Max também elogiou a secretária de desenvolvimento econômico, mas destacou o apoio que a profissional precisa receber por parte da administração pública.

 

"A Secretária de Desenvolvimento Econômico, Patrícia, tem toda capacidade e competência para reestruturar a nossa política de desenvolvimento econômico, porém precisa ter as condições adequadas, orçamento, equipe e estrutura, caso contrário, como diz o ditado, "uma andorinha só não faz verão", concluiu.

 

Falta de articulação e conhecimento técnico são destacados por parlamentar

 

Outro ponto levantado pelo vereador Dr. Edson foi a falta de articulação por parte da Prefeitura Municipal. 

 

“Por que o prefeito não fez as articulações políticas necessárias no âmbito federal, estadual e municipal? Existe lobby e parece que a Prefeitura desconhecia isto. Por que não houve diálogo com o Legislativo Municipal para juntar forças nessa demanda?”

 

Ainda segundo o vereador, houve falta de conhecimento técnico por parte da prefeitura municipal, que não apostou em buscar auxílio de suas consultorias para a demanda. 

 

“Se a Prefeitura não possuía conhecimento técnico para uma tratativa deste porte deveriam ter contratado ou exigido que alguma de suas muitas consultorias auxiliasse o município para este fim.

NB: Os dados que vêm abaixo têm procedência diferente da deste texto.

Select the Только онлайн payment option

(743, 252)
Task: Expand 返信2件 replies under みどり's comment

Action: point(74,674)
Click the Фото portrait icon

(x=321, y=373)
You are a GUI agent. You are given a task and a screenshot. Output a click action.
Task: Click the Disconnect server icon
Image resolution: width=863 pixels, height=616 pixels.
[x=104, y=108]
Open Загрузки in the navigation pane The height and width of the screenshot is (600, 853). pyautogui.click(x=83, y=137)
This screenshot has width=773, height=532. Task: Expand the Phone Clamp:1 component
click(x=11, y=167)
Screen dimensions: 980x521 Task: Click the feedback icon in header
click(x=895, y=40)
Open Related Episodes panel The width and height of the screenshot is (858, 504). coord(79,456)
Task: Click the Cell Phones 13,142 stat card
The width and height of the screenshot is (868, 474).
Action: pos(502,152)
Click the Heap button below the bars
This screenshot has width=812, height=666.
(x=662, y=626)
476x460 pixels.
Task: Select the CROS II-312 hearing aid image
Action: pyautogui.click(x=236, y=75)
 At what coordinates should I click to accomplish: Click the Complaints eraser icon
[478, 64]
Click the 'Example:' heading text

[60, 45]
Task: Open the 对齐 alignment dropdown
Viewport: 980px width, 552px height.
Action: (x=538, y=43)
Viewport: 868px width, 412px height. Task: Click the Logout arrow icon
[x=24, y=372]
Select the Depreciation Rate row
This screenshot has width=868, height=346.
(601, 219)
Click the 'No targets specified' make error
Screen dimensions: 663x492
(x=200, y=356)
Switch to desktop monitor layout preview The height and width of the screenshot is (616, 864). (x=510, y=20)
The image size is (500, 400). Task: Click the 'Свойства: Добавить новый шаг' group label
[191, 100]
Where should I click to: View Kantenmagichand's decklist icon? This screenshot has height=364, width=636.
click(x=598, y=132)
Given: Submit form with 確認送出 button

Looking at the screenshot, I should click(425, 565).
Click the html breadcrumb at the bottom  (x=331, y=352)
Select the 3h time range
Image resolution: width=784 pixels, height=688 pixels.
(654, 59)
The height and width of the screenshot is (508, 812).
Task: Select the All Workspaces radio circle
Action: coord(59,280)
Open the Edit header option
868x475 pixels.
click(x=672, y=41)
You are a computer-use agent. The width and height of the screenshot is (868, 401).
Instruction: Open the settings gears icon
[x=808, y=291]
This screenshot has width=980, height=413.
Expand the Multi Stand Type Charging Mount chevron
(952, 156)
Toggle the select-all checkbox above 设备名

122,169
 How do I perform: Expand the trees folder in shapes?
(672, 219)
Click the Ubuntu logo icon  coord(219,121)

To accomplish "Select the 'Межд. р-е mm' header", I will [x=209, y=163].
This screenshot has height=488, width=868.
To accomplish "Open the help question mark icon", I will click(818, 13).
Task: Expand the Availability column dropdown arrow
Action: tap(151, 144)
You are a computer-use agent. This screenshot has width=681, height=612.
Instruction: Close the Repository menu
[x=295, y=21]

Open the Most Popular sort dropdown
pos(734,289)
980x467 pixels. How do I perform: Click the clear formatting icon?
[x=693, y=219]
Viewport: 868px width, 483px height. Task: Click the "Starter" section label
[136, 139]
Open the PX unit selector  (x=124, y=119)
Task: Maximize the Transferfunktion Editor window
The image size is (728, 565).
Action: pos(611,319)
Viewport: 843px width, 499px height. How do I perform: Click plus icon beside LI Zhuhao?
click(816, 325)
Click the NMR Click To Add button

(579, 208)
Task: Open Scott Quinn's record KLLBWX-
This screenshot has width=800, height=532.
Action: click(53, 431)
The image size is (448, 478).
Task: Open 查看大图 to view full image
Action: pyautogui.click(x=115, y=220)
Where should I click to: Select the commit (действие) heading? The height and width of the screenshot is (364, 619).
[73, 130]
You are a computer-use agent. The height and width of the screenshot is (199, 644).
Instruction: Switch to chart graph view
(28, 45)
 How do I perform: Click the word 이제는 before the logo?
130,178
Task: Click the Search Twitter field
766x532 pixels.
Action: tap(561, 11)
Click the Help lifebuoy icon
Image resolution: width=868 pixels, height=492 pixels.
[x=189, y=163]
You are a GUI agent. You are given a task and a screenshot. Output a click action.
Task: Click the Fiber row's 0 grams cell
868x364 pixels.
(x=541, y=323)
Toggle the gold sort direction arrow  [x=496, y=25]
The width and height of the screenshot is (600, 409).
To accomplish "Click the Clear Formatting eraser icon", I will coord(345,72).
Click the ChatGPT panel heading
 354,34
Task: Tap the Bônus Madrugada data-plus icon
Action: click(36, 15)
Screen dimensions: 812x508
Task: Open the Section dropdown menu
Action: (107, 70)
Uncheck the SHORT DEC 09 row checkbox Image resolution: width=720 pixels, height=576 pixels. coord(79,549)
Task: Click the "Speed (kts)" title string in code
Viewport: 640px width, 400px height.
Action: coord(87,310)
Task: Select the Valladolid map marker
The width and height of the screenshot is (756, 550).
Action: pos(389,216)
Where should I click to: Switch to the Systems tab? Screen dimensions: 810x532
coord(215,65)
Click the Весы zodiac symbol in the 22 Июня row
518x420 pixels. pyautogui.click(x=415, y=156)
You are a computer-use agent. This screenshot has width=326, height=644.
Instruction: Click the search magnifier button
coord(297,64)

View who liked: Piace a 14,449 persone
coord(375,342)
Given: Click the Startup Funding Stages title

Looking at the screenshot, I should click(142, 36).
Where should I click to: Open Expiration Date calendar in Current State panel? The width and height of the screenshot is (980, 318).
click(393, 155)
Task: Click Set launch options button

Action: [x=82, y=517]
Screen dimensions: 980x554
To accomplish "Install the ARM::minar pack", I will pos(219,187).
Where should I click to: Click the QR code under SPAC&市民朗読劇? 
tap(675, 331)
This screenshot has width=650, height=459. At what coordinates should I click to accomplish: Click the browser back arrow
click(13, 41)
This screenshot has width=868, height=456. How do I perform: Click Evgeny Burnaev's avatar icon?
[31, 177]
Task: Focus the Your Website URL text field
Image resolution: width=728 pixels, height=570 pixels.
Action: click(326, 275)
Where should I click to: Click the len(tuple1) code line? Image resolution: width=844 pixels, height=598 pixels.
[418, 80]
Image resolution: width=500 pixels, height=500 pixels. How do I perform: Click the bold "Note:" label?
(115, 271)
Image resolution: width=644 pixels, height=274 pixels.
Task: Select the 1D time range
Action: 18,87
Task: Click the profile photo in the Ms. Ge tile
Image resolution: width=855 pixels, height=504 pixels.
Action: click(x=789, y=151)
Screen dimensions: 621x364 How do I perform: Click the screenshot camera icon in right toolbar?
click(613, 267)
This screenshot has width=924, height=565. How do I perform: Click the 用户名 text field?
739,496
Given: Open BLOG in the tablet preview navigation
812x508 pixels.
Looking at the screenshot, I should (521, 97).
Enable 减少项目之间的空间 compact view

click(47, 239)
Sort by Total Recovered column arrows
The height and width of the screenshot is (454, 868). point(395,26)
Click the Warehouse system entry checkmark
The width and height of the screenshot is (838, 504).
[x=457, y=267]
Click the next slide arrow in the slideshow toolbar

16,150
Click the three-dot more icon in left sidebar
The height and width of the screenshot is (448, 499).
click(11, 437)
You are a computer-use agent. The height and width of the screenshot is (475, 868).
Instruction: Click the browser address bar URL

Hoje quase todas as secretarias da Prefeitura de Itabirito têm contratos de consultoria. Mas porquê diante de uma situação como esta não usaram os consultores para elaborar um Briefing detalhado demonstrando a Heineken porque Itabirito era a melhor escolha?”.

 

Mineração é o foco da administração atual

 

Apesar da necessidade em diversificar a economia do município, tirando o foco apenas nas empresas de mineração, assunto muito citado também pela população da cidade, a Prefeitura de Itabirito permanece voltando suas atenções apenas a esse nicho, não viabilizando a vinda de outros ramos empresariais. 

 

“Essa estratégia equivocada e infeliz demonstra que o foco do governo local não é de diversificar a economia, mas de permitir que a cidade continue dependendo exclusivamente da mineração.

Segundo o vice-prefeito da cidade de Passos, vencedora da concorrência, a escolha da Heineken se deu por quatro fatores.

1-    Abundância de água

2-    Mão de obra qualificada

3-    Facilidade de escoamento da carga

4-    Preparo do secretariado para seduzir a empresa”

 

Secretariado é colocado em xeque

 

Outro ponto destacado pelo parlamentar, Dr. Edson, foi a ineficiência do secretariado do município. 

 

“Entendo que a cidade de Passos possui melhores atrativos que Itabirito apenas na parte do secretariado, onde lá demonstraram preparo e capacidade para dialogar e conduzir um processo tão grandioso como este. Aqui em Itabirito não trataram a questão com a devida relevância que o tema merecia”.

 

Vereadores enviam requerimento para a Prefeitura solicitando detalhes sobre o tema

 

No último dia 2, os vereadores da “bancada do povo” enviaram para a Prefeitura Municipal o requerimento 201/2022, solicitando esclarecimentos sobre a política de atrativos ofertadas para a implantação da empresa na cidade. De acordo com o documento, “Itabirito perde uma grande oportunidade de diversificar sua economia , gerar empregos, renda e implementar um projeto de grande importância para a população”. Ainda no documento eles justificam que “dentro do nosso papel de fiscalizadores, precisamos saber qual a política de desenvolvimento econômico está sendo aplicada para a atração de empresas”. 

 

Dr. Edson finalizou dizendo que a estratégia utilizada pela prefeitura, ou a falta dela foi o ponto que culminou a perda da concorrência. 

 

“No final das contas, a Prefeitura entendeu que fazer um post do Instagram com uma foto de um pastel de angu, que é uma iguaria local, era suficiente para atrair um investimento de 1 bilhão e 800 milhões de reais. Não entenderam que a Heineken, como qualquer empresa, trabalha pelo lucro e quer ter garantias e vantagens competitivas no mercado. Além do mais, o Município poderia ter oferecido incentivos fiscais, como fez com a Coca-Cola à época”, destacou o parlamentar.